= Study text =
--*--

6.6 CUSTOMERS AND SALES: SCHEDULE 1.1 to this Agreement is a correct and
current list of all customers of Seller for the business to be sold
pursuant to this Agreement. Seller has no information and is not aware of
any facts indicating that any of these customers intend to cease doing
business with Seller or materially alter the amount of the business that
they are presently doing with Seller.
6.7 OTHER CONTRACTS: The Assets are not bound by any distributor's or
manufacturer's representative or agency agreement, any agreement not
entered into in the ordinary course of business, any indenture, mortgage,
deed of trust, lease or any agreement that is unusual in nature, duration
or amount. Seller is not a party to, nor is Seller or the Assets bound by,
any agreement that is materially adverse to the business, property, or
financial condition of Seller.
6.8 COMPLIANCE WITH LAWS: Seller has complied with, and is not in violation of,
applicable federal, state or local statutes, laws and regulations
(including, without limitation, any applicable environmental, health,
building, zoning or other law, ordinance or regulation) affecting the
Assets or the operation of its business to be sold pursuant to this
Agreement.
6.9 LITIGATION: There is no suit, action, arbitration or legal, administrative
or other proceeding, or governmental investigation pending, or to the best
knowledge of Seller, threatened, against or affecting Seller, or any of its
business, assets or financial condition. Seller is not in default with
respect to any order, writ, injunction or decree of any federal, state,
local or foreign court, department, agency or instrumentality. Seller is
not presently engaged in any legal action to recover moneys due to it or
damages sustained by it.

--*--

= Data records =
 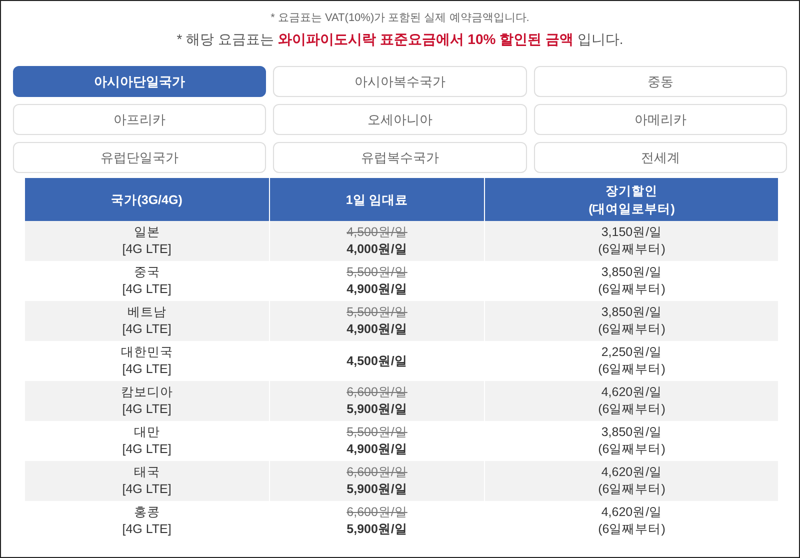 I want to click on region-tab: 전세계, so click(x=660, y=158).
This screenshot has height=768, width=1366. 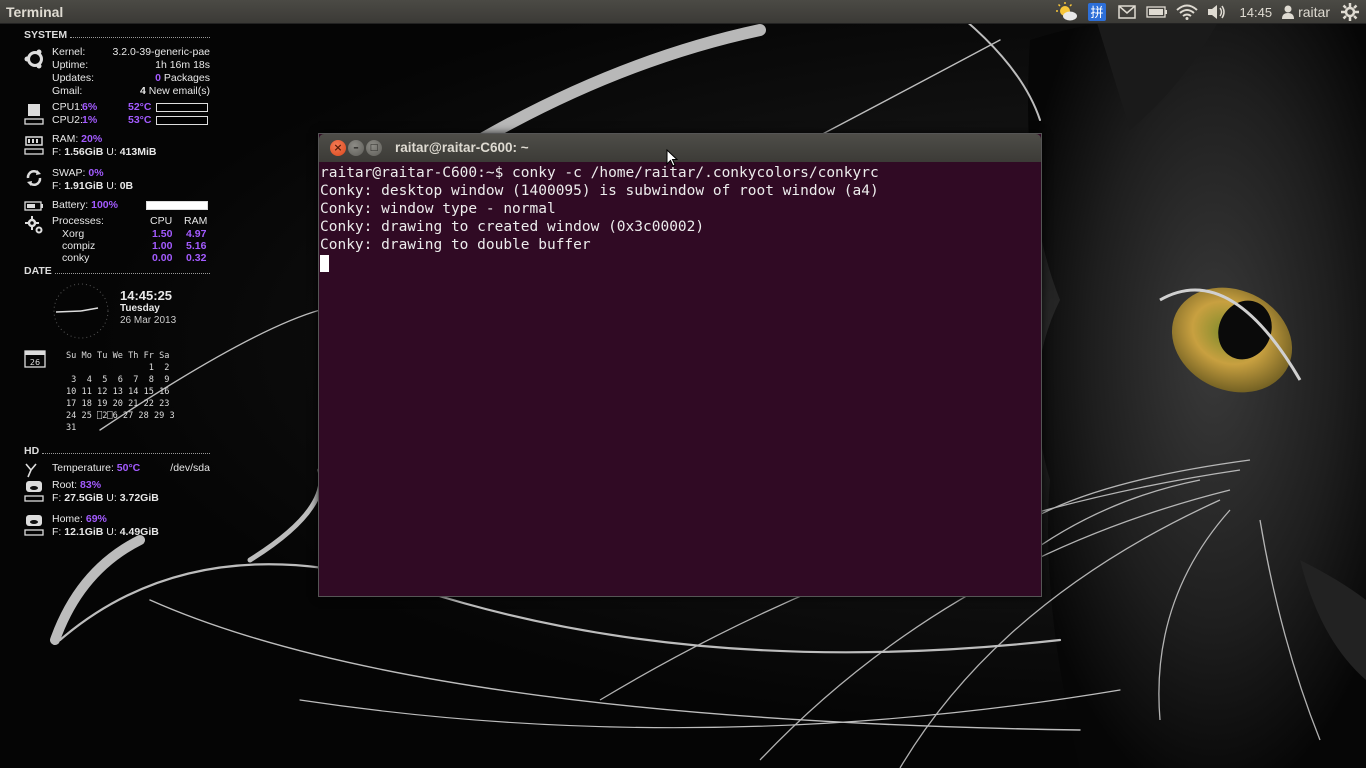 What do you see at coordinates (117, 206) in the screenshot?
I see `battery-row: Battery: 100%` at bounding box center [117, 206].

--*--

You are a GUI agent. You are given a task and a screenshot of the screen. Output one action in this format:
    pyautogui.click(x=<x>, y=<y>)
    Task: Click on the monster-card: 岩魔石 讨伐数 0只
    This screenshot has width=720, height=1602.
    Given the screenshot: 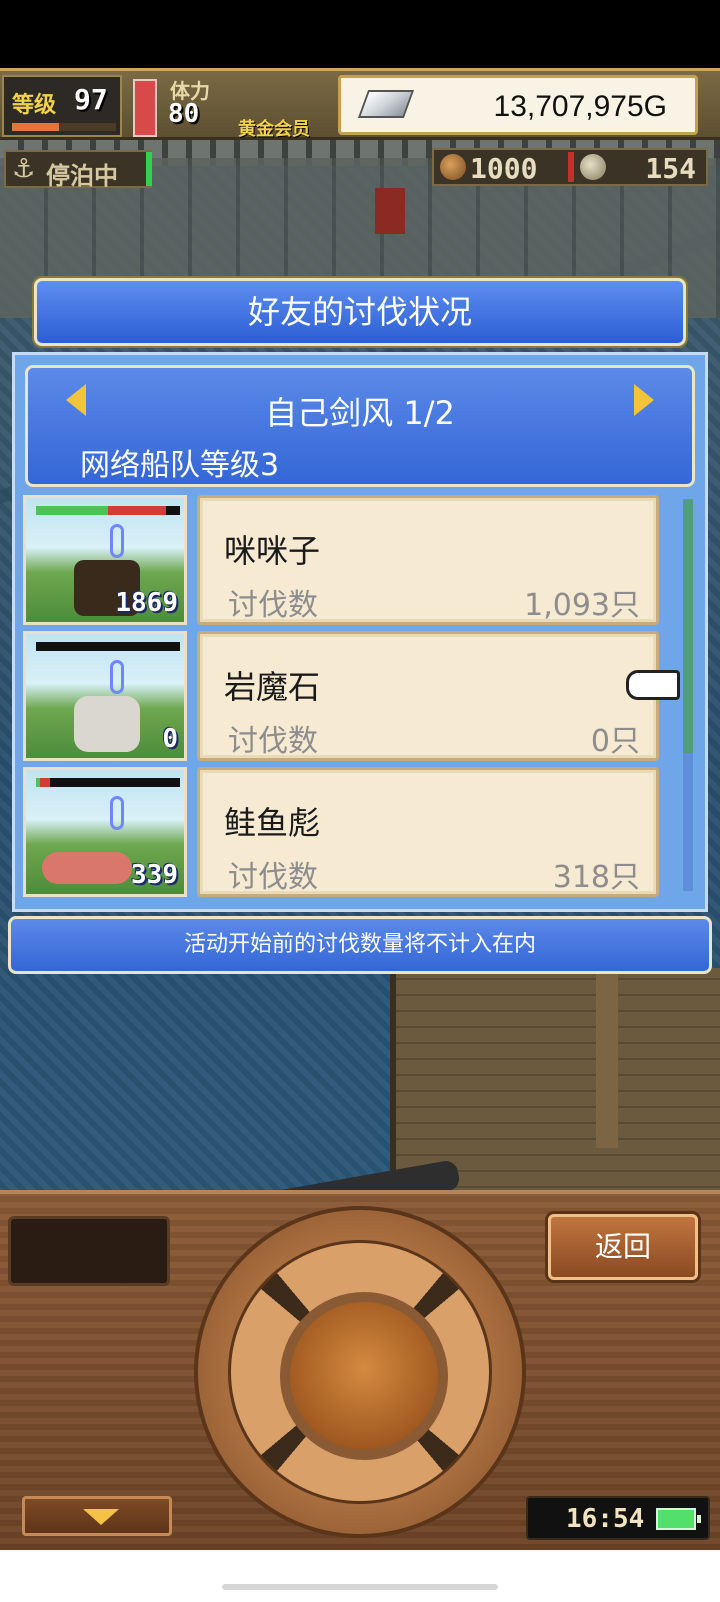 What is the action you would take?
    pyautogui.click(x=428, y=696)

--*--

= What needs to be done =
Could you quote the contract text word for word, starting at "6.9 LITIGATION: There" and ending after "sustained by it."?

= Written solution =
6.9 LITIGATION: There is no suit, action, arbitration or legal, administrative
or other proceeding, or governmental investigation pending, or to the best
knowledge of Seller, threatened, against or affecting Seller, or any of its
business, assets or financial condition. Seller is not in default with
respect to any order, writ, injunction or decree of any federal, state,
local or foreign court, department, agency or instrumentality. Seller is
not presently engaged in any legal action to recover moneys due to it or
damages sustained by it.